## Passage to read:
# # # # #

Carolina Panthers guard Travelle Wharton (70) lines up in a two-point stance during an NFL game against the Indianapolis Colts on November 27, 2011. The Panthers defeated the Colts 27-19. (AP Photo/Kevin Terrell) Chicago Bears safety Chris Harris follows the action against the New Orleans Saints during the NFC Championship football game, Sunday, Jan. 21, 2007, in Chicago. The Indianapolis Colts face the Chicago Bears in Super Bowl XLI in Miami on Sunday, Feb. 4, 2007. (AP Photo/Nam Y. Huh)

Ron Rivera's new coaching staff is full of familiar faces from his career.

Most of them have some sort of connection to his time with the Carolina Panthers. Not long after he was officially hired by the Redskins in January, Rivera brought coaches like John Matsko and Pete Hoener, both of whom worked with him for large chunks of their careers in Carolina.

Rivera also reached into his network of former players, which is how defensive backs coach Chris Harris and assistant offensive line coach Travelle Wharton found their way onto his staff. Neither of them have any prior history coaching with Rivera, but they do have the unique experience of playing for him.

# # # # #

Records from a dataset:
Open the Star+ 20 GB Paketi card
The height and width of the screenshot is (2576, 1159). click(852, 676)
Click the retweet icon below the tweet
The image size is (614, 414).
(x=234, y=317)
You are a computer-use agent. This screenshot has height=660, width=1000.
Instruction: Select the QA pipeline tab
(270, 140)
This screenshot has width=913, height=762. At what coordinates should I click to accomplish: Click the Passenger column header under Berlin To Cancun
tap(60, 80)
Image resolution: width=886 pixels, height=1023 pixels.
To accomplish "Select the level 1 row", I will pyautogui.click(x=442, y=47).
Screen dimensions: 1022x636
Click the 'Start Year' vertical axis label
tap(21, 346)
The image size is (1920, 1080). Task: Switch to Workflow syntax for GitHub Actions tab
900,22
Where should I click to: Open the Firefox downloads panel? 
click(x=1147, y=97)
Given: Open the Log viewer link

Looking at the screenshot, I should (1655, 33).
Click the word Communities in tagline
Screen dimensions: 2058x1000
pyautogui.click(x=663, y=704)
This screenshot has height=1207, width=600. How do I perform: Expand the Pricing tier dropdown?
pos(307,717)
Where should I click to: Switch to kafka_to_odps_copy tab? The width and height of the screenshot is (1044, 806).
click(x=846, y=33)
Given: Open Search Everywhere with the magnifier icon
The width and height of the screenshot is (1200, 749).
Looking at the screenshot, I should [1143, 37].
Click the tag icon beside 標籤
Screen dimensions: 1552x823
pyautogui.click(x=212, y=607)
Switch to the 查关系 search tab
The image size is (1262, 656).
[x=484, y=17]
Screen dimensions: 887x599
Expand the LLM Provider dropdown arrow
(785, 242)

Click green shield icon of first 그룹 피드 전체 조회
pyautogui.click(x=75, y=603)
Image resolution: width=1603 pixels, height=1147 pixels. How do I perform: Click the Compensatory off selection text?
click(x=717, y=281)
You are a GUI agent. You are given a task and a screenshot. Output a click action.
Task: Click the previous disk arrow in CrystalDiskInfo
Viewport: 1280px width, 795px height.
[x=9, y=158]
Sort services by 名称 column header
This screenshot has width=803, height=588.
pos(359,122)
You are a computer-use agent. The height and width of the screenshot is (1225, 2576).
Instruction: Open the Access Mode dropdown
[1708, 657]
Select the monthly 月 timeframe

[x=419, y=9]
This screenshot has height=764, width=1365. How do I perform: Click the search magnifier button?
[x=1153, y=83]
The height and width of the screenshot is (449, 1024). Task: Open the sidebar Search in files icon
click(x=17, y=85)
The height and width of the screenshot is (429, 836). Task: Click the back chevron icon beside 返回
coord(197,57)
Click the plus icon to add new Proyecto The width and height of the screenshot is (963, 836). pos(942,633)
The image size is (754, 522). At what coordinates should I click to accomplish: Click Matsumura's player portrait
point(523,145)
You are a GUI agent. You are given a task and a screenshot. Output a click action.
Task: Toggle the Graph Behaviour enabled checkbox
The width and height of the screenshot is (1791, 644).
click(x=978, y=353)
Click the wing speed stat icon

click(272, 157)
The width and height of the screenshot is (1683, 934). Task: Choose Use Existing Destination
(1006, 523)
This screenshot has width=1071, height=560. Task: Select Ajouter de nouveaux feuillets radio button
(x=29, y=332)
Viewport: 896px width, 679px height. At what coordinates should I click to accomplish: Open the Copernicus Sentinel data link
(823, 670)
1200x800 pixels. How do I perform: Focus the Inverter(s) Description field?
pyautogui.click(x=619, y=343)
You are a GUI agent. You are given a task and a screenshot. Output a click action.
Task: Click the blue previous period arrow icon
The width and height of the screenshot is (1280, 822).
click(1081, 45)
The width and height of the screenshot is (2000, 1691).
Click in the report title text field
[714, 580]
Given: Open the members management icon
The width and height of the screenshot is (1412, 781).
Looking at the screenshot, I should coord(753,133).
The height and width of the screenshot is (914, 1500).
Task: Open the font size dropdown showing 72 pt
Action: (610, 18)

# # # # #

## Exercises to complete:
(A) Can you update the passage about Rivera's coaching staff from "Rivera also reached" up to and including "playing for him.", replacing "defensive backs coach" with "secondary coach"?
(B) Does each statement agree with the passage about Rivera's coaching staff? Answer yes or no for each, quoting the deciding words. (i) The Panthers beat the Colts 27-19. (ii) The Redskins officially hired Rivera in March. (iii) Chris Harris and Travelle Wharton had coached with Rivera before.
The listing is not needed for anything here.

## Expected results:
(A)
Rivera also reached into his network of former players, which is how secondary coach Chris Harris and assistant offensive line coach Travelle Wharton found their way onto his staff. Neither of them have any prior history coaching with Rivera, but they do have the unique experience of playing for him.

(B)
(i) Yes: "The Panthers defeated the Colts 27-19."
(ii) No: "officially hired by the Redskins in January"
(iii) No: "Neither of them have any prior history coaching with Rivera"